Segment Open

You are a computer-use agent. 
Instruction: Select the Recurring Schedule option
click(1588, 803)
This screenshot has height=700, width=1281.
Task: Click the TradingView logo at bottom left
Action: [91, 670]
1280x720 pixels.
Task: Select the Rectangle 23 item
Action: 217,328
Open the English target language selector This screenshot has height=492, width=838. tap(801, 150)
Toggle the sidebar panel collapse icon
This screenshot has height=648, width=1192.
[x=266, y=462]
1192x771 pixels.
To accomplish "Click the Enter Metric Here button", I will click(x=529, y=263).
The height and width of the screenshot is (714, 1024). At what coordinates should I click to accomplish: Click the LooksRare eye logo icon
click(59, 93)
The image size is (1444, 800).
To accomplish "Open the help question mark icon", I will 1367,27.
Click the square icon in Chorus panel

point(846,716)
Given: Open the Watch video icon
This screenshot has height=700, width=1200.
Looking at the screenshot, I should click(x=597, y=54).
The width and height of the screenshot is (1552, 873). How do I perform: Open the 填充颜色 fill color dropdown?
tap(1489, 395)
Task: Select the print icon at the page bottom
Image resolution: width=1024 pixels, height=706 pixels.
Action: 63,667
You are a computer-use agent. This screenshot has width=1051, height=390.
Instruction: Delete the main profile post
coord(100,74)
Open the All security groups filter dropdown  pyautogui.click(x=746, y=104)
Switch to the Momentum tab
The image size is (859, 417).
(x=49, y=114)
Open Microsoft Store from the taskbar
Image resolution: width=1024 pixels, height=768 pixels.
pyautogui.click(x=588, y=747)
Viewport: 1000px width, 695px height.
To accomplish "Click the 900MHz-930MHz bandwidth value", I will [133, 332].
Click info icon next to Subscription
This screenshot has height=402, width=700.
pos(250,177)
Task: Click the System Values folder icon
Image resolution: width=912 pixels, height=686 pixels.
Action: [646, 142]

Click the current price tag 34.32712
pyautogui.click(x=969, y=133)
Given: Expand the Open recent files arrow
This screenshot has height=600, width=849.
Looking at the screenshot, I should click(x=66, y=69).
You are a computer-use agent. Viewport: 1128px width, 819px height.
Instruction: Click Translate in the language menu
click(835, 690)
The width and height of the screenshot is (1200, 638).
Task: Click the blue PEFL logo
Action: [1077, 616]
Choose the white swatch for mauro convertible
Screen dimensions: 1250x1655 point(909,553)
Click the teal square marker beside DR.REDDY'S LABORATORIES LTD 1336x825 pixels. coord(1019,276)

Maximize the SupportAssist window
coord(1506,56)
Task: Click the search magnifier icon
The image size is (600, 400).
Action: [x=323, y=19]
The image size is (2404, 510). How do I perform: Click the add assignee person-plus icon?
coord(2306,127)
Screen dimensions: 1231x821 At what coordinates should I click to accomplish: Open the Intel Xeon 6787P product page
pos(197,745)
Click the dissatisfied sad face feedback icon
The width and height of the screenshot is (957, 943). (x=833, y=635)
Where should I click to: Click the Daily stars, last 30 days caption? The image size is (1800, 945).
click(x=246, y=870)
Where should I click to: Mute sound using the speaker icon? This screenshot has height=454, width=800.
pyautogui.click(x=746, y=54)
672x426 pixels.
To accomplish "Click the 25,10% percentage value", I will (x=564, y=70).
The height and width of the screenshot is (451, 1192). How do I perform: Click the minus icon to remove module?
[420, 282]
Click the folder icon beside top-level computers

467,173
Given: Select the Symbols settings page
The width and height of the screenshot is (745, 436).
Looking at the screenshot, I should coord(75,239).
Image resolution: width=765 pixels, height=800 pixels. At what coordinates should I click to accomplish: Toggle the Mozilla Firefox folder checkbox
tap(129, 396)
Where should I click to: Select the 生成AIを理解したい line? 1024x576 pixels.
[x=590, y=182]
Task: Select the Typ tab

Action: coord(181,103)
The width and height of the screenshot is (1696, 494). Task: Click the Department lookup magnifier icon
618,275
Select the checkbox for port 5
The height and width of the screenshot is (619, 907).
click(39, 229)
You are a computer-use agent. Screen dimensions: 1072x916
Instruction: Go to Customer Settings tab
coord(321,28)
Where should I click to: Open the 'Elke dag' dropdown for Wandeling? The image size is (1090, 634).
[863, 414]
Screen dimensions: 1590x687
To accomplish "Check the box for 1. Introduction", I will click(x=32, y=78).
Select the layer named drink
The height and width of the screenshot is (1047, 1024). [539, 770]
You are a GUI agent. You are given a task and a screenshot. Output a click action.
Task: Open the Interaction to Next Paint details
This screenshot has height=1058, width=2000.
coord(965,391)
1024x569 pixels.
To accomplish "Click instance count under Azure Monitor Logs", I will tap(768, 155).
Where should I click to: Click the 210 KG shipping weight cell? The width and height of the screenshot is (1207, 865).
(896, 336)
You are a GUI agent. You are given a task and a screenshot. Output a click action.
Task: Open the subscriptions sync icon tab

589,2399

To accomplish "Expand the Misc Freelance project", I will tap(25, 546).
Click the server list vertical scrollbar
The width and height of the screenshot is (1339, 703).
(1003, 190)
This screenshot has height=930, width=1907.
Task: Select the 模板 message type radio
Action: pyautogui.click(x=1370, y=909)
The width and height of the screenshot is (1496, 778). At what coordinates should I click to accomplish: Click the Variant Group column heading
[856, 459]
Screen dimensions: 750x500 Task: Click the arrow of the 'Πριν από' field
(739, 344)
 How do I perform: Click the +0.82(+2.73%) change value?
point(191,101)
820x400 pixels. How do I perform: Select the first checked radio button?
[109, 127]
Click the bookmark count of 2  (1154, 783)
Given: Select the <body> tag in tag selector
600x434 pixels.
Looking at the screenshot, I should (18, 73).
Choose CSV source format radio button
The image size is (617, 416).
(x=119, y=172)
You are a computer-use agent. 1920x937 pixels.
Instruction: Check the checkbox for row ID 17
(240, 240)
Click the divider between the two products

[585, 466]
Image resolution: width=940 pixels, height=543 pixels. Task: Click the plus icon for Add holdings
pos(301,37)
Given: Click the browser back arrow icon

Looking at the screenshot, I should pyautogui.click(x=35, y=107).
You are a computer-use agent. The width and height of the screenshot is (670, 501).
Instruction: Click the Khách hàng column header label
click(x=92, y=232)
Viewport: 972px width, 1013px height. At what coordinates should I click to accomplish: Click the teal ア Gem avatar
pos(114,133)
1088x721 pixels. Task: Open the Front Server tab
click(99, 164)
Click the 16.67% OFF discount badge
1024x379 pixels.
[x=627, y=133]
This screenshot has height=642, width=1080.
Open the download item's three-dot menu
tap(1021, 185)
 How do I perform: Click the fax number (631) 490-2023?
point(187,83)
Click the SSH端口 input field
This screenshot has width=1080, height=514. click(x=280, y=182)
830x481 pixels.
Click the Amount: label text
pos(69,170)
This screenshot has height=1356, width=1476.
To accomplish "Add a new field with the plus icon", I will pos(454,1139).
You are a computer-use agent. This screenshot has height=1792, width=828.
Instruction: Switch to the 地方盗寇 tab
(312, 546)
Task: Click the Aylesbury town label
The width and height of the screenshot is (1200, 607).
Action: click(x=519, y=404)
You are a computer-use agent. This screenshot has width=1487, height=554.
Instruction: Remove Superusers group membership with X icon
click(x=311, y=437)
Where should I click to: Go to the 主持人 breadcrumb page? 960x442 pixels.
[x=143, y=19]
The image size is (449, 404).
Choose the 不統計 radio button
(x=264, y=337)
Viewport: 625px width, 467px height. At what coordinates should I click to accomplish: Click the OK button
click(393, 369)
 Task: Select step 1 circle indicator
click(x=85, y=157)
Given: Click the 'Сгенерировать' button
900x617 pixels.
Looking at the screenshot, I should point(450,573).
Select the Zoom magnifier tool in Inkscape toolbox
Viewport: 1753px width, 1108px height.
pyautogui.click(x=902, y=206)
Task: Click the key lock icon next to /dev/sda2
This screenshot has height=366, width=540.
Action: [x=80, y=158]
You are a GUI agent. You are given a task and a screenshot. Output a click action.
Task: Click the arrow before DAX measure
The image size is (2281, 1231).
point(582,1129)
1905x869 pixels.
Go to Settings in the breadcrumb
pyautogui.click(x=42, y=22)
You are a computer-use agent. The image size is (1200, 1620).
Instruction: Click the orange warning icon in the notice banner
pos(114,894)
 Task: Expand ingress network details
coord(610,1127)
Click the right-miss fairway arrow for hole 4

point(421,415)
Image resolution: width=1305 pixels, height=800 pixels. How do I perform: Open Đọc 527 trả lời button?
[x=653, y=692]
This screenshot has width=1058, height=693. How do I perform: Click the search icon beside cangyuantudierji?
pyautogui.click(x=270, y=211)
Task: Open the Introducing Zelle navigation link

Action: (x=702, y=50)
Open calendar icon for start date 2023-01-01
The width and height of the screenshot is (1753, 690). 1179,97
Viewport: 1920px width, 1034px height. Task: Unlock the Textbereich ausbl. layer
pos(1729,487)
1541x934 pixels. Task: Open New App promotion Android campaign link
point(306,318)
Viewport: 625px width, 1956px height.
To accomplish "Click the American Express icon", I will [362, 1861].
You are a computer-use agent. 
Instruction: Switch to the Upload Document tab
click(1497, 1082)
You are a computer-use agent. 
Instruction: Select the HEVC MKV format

Segment Closed

=== Directions for this task ===
Please give back only the lines starting with the one that contains "Open calendar icon for start date 2023-01-01" and ending with the last line of the listing, retyped exactly.

=== Solution to this exercise ===
Open calendar icon for start date 2023-01-01
The width and height of the screenshot is (1753, 690). 1179,97
Viewport: 1920px width, 1034px height. Task: Unlock the Textbereich ausbl. layer
pos(1729,487)
1541x934 pixels. Task: Open New App promotion Android campaign link
point(306,318)
Viewport: 625px width, 1956px height.
To accomplish "Click the American Express icon", I will [362, 1861].
You are a computer-use agent. 
Instruction: Switch to the Upload Document tab
click(1497, 1082)
You are a computer-use agent. 
Instruction: Select the HEVC MKV format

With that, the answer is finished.